Fredericksburg's railroad days
Fredericksburg waited 30 years for the railroad, but when the train arrived it was a day late and a dollar short.
In the late 19th century, Fredericksburg was an isolated community. It was 75 miles of bad roads, steep hills and low-water crossings to Austin or San Antonio. It took a week or more for a freight wagon to make a run to San Antonio and back.
What this town needed was a railroad.
In the 1880s, a group of local businessmen, led by Bank of Fredericksburg president Temple D. Smith, began a campaign to build a railroad from a junction near Comfort to Fredericksburg — a distance of 24 miles. Other men on the railroad committee included Charles Nimitz, August Cameron, Oscar Krauskopf, L.F. Kneese and Adolph Lucas. A.W. Moursund of Blanco County served as legal counsel.
Because railroads were not cheap, the committee needed investors with deep pockets. A group of Chicago businessmen, including General Grant’s son, Frederick, was briefly interested in the project, but it never got off the ground.
For 25 years, the committee considered at least 30 deals from 20 different promoters, but the problem was always the same. Engineers believed the hills were too high to ever get the railroad to Fredericksburg.
Then, in 1911, Temple Smith met a former shoe salesman from Kansas City named R.A. Love. Mr. Love dreamed big and talked fast, but he knew how to get things done. He made people believe he could move mountains. He organized a group of San Antonio investors and made his pitch to the railroad committee. In a few days, the deal was struck.
Months of hard work lay ahead. The main barrier was the “big hill” just inside the Gillespie County line. The hill was a high limestone ridge that separated the Pedernales Valley from the Guadalupe River watershed.
And there was no way around it or over it. The railroad had to go through it.
For four months workers chipped and blasted away at both ends of the big hill, and by the end of October, the 903-foot tunnel was finished.

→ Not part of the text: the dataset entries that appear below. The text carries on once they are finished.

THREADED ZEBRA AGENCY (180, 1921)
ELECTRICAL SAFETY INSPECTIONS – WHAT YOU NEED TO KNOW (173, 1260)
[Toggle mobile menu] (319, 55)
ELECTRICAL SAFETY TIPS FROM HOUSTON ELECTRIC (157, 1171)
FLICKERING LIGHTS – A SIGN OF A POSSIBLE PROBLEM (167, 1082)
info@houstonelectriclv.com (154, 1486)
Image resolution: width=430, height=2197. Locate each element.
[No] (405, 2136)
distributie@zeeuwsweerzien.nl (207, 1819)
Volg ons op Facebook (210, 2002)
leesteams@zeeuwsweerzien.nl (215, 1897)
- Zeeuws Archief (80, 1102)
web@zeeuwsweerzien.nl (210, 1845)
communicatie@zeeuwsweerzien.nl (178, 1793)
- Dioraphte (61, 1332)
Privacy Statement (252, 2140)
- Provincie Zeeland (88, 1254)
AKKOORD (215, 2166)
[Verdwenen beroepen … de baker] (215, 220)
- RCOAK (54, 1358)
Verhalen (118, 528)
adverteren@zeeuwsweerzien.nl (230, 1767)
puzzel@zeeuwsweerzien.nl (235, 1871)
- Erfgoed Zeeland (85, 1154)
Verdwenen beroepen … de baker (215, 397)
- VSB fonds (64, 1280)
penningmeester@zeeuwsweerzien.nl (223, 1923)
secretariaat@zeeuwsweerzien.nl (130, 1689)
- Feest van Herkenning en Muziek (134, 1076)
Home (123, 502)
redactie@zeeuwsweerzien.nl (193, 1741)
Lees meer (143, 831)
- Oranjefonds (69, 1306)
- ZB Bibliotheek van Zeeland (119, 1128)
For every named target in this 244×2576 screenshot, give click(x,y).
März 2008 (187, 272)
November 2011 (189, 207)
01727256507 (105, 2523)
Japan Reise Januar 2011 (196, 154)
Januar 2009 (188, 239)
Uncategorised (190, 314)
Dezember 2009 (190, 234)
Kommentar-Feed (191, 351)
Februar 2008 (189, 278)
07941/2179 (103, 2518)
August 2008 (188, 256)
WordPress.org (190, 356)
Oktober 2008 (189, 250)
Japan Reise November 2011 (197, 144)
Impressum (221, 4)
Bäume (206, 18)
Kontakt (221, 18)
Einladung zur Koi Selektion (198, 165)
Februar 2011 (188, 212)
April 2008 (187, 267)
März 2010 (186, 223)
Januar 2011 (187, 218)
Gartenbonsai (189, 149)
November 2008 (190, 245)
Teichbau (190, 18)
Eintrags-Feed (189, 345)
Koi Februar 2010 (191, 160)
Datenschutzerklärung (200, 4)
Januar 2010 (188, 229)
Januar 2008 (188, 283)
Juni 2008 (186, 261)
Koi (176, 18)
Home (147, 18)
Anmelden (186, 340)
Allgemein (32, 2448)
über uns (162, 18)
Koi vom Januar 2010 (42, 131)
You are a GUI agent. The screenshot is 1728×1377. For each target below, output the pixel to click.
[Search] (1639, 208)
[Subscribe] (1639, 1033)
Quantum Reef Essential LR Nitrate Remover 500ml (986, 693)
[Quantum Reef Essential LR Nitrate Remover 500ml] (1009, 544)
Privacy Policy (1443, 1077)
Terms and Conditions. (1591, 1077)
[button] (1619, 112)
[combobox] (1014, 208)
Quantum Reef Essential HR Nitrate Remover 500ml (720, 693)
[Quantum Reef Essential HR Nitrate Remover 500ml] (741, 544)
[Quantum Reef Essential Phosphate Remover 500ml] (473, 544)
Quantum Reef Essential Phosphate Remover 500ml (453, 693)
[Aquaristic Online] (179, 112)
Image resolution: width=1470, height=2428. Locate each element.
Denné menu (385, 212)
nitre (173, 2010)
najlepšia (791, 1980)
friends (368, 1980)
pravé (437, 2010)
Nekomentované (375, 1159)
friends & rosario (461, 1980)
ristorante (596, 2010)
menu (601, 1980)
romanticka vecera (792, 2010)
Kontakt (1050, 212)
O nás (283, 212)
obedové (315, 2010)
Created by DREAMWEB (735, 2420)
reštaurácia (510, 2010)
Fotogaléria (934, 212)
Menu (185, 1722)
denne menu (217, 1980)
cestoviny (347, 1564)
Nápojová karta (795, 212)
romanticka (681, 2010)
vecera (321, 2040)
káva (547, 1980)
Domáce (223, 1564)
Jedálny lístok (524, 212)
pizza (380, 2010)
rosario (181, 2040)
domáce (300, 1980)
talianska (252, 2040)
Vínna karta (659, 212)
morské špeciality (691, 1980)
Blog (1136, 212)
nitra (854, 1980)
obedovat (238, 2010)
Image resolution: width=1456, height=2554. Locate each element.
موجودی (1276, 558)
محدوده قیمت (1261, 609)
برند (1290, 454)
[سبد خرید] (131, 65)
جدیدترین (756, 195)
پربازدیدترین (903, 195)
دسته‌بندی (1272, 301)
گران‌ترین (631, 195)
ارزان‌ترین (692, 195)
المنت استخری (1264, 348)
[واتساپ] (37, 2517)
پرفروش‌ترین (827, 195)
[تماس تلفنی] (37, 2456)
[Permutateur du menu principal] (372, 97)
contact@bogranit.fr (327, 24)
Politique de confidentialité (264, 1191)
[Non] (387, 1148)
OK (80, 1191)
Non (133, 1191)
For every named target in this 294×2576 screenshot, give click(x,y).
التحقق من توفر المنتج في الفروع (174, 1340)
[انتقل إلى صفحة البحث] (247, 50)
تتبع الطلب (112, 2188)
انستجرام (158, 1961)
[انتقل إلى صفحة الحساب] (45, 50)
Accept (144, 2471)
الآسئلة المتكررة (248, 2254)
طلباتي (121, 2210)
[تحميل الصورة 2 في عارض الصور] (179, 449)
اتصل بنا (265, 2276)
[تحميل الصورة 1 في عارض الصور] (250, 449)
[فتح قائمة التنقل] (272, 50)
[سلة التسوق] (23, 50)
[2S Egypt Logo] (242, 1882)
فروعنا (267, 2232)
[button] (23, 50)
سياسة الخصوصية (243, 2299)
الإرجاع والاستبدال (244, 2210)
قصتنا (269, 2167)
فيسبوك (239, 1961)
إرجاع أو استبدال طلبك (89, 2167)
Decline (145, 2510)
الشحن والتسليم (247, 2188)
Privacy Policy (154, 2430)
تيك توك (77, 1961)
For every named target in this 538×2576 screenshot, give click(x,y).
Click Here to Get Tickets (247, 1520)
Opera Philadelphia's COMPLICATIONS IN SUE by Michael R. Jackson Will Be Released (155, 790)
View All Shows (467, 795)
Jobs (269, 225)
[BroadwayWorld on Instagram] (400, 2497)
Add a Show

Then, on a late October day in 1913, a small crowd gathered near the tracks in Fredericksburg. For more than an hour, adults scanned the hills in the direction of Cain City. Children put their ears to the rails.
Then they heard it — a high lonesome steam whistle accompanied by a cloud of black smoke on the horizon. Several minutes later, the first locomotive rolled into Fredericksburg, covered in grease and soot and spewing vapor like a leaky steam pipe.
That glorious event touched off a massive three-day celebration called the Eisenbahnfest (in English the Great Railroad Jubilee). Temple Smith drove the symbolic last spike. Governor Oscar Colquitt made a speech. There was music, food, beer and a parade, although rain washed out the free barbecue dinner scheduled for the first day.
After the celebration, the Fredericksburg and Northern Railroad got down to business. Six days a week, the train left Fredericksburg at 7:15 a.m., with stops at Cain City, Bankersmith (a new town named after banker Smith), and Mount Alamo before arriving at the junction near Comfort at 9:15 a.m. where passengers connected with the San Antonio and Aransas Pass train. That train arrived at the San Antonio station at 11:54 a.m. The return train left San Antonio at 2 p.m. and arrived in Fredericksburg at 7:50 p.m. Sunday had a different schedule.
But train schedules were exercises in wishful thinking. Delays were common. Rockslides had to be cleared, and herds of cattle and goats had to be removed from the track. Railroad employees sometimes had to chop wood along the way to replenish the coal supply.
Soft roadbed caused ties to sink, resulting in derailments. Lacking funds for heavy equipment, passengers and area residents helped right derailed cars. A two-hour trip could take all day.
The delays were a nuisance, but a changing economy caused real problems for the new railroad. Highways were improving. Gasoline was cheap. Automobiles gave people a freedom to travel in ways the railroad never could. Trucks were competing successfully with trains for hauling freight.
From the beginning, cash flow problems hounded the railroad, and within a year the company was in receivership. New investors took over the company and ran it at a loss until 1942 when it was abandoned and sold for scrap.